>>>

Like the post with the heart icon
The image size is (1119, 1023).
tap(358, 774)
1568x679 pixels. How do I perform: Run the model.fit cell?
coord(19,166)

<<<
>>>

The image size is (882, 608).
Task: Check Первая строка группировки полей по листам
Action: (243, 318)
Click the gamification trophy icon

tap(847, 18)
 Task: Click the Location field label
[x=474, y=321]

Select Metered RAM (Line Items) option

<<<
>>>

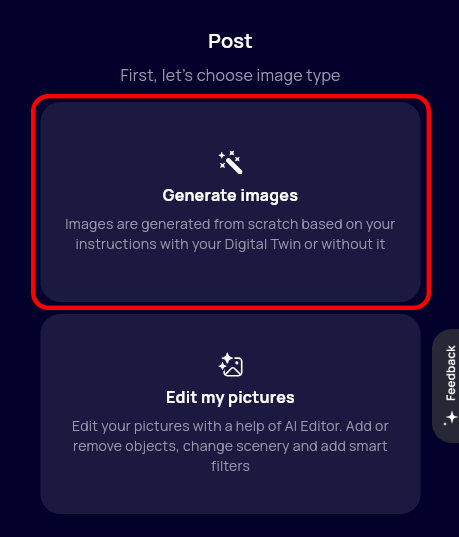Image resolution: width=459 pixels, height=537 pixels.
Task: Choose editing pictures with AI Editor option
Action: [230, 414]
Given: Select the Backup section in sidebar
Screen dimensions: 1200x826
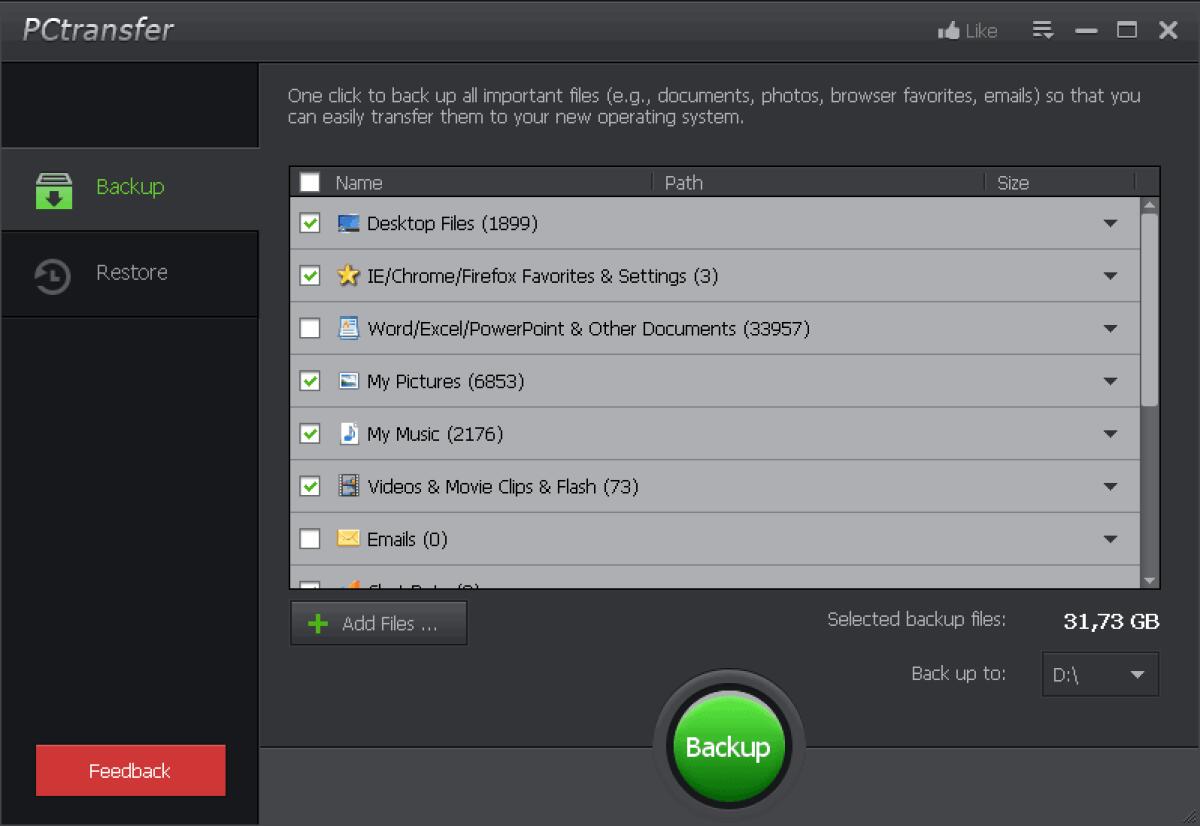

<<<

Task to carry out
Only the lines above starting at the one containing "Task: Click the Location field label" and ending at the one containing "Select Metered RAM (Line Items) option", both included, are to be returned, exactly as they read.

Reply to the exercise
 Task: Click the Location field label
[x=474, y=321]

Select Metered RAM (Line Items) option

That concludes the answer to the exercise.